Approach	Cost	Verdict
Serialise PRs on one shared test env	Delivery velocity collapses at 2+ in-flight PRs	Unacceptable
Per-PR MWAA server	~30 min provisioning + $ per PR	Too slow / too expensive
Per-PR env on shared Airflow via DAG versioning	<1 min, no new compute	This pattern

The two halves¶

Compute-side isolation (pipeline env):

One zip per branch, deployed to the shared scheduler's dags/ folder.
DAG id rewritten at init from {team}.{rest} to {team}.{branch}.{rest}.
Branch name also appended as a tag so the UI filters by env.
An unpackaged copy deployed beside the zip + added to template_searchpath so Jinja templated file reads still work.

Data-side isolation (data env):

Per-branch suffixed Spark/Hive databases (db_attribution_feature1).
Read tables populated via CREATE VIEW … AS SELECT * FROM _test — no data motion.
Output tables get real tables, optionally seeded with a partition range.

1-to-1 binding: pipeline env feature1 reads/writes data env feature1. Isolating only one half re-creates the contention.

Cleanup¶

A separate cron polls GitHub PR status.

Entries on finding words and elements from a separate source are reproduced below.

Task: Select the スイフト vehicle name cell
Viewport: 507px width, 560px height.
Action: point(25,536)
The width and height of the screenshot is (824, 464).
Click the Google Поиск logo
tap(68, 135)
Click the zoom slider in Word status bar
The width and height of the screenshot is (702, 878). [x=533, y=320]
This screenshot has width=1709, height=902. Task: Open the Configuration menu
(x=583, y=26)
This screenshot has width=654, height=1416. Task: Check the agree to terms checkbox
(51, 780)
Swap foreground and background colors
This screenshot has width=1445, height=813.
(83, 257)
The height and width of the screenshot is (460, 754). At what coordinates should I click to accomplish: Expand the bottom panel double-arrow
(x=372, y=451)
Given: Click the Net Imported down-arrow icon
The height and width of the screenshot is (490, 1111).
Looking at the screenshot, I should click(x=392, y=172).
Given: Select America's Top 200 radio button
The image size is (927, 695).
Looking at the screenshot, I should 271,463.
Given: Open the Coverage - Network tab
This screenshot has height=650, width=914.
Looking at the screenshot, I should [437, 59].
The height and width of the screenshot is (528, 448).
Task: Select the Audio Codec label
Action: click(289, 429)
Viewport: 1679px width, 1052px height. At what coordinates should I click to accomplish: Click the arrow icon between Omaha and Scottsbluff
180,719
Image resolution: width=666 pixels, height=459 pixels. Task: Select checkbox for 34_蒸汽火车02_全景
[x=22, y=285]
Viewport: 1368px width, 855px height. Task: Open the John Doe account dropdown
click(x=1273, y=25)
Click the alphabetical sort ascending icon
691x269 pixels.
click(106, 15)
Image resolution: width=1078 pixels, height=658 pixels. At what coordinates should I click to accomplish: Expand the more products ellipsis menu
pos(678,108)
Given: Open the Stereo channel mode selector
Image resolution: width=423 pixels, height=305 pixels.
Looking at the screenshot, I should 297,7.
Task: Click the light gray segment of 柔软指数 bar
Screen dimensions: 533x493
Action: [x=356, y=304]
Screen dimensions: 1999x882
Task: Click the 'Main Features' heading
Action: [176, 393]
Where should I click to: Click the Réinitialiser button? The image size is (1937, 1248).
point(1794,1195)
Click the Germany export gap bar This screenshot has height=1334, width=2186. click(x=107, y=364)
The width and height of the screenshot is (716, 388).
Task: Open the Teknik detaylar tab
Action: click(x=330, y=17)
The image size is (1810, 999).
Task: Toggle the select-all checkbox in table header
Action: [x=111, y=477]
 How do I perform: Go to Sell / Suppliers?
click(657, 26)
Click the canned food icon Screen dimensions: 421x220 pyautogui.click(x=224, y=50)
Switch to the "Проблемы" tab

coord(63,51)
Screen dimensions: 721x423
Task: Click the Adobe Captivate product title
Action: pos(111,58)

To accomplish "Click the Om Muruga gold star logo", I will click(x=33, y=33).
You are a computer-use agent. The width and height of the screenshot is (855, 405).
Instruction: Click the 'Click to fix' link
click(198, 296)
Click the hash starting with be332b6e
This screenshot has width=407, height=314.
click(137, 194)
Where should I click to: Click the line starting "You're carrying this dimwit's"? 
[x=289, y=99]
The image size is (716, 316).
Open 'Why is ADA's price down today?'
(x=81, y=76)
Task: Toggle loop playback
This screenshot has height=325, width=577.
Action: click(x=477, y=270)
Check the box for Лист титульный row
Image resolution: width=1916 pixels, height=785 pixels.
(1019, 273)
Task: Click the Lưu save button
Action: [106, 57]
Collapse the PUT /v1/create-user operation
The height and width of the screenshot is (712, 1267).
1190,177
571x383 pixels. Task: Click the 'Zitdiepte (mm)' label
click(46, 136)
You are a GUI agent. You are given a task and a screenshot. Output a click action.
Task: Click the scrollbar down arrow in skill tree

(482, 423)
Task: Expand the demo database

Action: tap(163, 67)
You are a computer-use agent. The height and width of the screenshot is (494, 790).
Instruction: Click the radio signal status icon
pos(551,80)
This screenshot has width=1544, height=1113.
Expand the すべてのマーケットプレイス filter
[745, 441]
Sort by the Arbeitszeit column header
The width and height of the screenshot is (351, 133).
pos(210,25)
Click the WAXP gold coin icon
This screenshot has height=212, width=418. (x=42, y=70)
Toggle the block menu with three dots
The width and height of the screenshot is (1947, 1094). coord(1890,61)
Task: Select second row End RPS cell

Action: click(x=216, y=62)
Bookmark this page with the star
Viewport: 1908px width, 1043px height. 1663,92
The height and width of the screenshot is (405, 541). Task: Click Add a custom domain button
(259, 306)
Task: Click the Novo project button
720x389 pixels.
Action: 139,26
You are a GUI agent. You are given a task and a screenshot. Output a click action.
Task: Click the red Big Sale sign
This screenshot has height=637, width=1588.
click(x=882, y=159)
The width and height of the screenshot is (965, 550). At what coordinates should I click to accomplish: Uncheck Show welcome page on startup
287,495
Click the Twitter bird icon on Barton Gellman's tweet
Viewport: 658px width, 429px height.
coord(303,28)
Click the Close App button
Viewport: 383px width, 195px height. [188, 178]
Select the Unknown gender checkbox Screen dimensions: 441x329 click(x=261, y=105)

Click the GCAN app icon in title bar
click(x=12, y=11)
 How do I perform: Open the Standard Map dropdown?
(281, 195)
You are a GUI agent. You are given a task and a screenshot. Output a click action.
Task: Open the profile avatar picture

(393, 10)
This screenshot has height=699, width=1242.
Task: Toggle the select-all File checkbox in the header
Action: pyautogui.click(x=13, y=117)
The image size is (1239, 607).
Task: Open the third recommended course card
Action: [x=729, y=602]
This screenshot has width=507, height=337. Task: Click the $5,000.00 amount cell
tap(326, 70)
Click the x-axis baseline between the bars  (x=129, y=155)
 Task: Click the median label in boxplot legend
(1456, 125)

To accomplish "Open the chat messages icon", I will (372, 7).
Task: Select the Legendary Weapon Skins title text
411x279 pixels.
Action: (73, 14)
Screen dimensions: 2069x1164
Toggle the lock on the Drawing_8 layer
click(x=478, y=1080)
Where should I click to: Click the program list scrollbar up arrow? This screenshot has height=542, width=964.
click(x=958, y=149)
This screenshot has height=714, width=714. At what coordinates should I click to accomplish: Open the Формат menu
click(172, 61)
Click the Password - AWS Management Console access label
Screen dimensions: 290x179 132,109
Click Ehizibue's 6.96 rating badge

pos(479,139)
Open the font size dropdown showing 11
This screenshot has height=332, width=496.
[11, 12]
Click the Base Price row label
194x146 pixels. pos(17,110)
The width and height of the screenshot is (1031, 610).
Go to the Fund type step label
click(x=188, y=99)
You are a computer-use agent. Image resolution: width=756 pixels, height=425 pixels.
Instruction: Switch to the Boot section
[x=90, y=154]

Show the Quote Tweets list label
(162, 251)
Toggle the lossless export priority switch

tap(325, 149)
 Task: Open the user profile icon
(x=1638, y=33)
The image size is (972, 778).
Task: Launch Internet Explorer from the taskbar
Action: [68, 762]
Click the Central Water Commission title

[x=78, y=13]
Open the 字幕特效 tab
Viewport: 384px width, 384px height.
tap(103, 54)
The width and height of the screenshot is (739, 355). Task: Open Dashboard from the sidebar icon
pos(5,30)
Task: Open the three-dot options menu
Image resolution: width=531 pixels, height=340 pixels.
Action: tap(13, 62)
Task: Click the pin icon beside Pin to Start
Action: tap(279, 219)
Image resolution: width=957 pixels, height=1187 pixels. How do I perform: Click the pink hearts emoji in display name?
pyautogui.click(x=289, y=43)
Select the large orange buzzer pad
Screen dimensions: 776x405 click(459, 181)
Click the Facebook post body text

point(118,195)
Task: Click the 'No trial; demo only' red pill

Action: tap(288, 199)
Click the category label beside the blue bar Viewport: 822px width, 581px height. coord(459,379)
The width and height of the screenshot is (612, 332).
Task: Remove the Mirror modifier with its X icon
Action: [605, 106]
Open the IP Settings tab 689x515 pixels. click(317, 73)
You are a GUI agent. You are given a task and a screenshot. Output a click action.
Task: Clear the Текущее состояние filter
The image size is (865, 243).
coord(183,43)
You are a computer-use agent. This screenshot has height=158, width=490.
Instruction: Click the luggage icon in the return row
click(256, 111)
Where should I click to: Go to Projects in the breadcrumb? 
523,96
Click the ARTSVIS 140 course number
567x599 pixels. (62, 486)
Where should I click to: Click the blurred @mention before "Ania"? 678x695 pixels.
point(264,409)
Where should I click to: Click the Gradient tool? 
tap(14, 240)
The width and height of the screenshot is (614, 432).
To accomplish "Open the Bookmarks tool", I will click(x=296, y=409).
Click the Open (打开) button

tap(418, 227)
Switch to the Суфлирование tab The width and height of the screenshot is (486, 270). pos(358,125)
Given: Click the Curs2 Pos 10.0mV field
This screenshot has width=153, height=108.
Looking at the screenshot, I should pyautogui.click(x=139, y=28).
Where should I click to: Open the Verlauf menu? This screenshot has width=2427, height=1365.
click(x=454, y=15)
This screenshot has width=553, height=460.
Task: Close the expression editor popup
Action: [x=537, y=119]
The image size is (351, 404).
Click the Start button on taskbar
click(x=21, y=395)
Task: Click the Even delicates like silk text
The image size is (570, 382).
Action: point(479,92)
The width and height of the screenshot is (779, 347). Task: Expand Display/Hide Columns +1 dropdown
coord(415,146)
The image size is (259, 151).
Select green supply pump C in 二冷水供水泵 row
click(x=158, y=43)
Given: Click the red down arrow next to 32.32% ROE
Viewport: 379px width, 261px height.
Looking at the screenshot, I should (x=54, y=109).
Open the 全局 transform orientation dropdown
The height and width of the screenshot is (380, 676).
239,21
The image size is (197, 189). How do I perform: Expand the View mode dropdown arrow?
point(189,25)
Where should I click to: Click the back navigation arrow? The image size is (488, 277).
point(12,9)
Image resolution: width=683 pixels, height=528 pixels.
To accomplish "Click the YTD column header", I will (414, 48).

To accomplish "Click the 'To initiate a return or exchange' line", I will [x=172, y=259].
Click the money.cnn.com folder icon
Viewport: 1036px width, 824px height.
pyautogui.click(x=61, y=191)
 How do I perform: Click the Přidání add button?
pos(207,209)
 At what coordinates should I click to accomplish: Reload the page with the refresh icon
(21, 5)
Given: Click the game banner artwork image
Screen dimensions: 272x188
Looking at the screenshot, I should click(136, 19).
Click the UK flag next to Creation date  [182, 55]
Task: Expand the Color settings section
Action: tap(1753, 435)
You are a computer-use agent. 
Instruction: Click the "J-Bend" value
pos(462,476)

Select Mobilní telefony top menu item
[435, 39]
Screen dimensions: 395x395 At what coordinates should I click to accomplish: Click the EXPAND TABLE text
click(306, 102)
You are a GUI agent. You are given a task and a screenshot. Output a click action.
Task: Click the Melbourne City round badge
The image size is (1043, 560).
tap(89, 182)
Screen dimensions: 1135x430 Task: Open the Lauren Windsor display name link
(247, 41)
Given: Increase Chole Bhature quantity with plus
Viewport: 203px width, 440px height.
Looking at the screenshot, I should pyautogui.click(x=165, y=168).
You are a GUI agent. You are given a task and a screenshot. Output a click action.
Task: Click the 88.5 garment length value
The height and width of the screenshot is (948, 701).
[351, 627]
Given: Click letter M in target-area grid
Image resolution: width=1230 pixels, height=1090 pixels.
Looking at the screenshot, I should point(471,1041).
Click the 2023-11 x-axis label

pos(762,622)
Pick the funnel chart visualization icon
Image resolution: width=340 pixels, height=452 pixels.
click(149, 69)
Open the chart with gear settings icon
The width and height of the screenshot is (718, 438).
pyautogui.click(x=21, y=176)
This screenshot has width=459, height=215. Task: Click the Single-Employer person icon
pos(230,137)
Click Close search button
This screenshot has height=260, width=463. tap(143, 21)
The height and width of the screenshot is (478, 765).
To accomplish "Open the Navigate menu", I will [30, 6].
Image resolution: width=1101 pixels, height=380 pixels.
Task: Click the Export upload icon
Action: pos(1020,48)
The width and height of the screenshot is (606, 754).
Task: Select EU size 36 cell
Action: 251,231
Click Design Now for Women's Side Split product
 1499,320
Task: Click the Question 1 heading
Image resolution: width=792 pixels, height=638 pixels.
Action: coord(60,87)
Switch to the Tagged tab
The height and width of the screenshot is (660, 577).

When a PR closes, the cron:

Deletes feature1.zip from the dags/ folder.
Deletes the unpackaged directory.
Queries the Airflow metastore for all DAGs tagged feature1 and deletes them via the Airflow CLI.

Cleanup is intentionally out-of-band from the DAG class fork — lifecycle logic doesn't belong in a library monkey-patch.

Tradeoffs¶

✅ Cheap isolation — no new servers, <1 min creation.
✅ Per-branch dependency isolation — zips don't share Python dependencies with each other or the scheduler.
✅ Arbitrary parallel PRs — bounded only by scheduler parse load, not by server count.
❌ Airflow library fork is a maintenance tax — every upgrade requires re-applying dag.py.
❌ Jinja file-template gotcha — requires the unpackaged-copy workaround.
❌ Requires team-prefixed DAG id schema — flat namespaces need a different rewrite rule.
❌ Scheduler parse load grows with PR count — bounded by the single-server throughput.
❌ Metastore bloat — thousands of per-PR DAG rows if cleanup cron falls behind.

patterns/library-fork-for-dag-id-rewrite — the mechanism that makes the DAG id rewrite possible.
patterns/view-over-copy-for-test-data-environment — the data-side half.
patterns/cron-driven-pr-closed-cleanup — the lifecycle half.
patterns/ephemeral-preview-environments — related shape for application/service stacks (IaC-defined preview stack per PR), distinct substrate.

Seen in¶

sources/2022-06-09-zalando-accelerate-testing-in-apache-airflow-through-dag-versioning — Zalando Performance Marketing runs its marketing ROI pipeline under this exact shape.